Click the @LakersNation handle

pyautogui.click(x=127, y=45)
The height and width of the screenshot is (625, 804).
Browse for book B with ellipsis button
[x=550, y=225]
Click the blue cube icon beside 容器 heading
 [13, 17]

------

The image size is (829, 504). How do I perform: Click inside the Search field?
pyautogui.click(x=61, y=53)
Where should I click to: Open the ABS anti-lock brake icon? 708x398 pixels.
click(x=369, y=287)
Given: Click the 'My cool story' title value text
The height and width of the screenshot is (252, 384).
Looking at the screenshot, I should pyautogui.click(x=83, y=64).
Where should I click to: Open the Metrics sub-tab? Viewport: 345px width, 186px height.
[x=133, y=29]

------

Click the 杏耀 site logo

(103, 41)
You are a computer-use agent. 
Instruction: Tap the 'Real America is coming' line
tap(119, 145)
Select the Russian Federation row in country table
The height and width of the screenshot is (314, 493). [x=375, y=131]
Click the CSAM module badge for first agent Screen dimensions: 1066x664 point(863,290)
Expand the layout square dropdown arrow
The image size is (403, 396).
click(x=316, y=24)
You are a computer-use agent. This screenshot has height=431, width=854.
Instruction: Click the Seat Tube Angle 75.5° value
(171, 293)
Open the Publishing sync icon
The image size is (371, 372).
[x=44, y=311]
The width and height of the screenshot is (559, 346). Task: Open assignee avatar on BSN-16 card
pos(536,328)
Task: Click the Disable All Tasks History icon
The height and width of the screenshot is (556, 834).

------

Going through the listing above, tally the lines that contain the word "computer" and state the total alone.

**Response area:** 2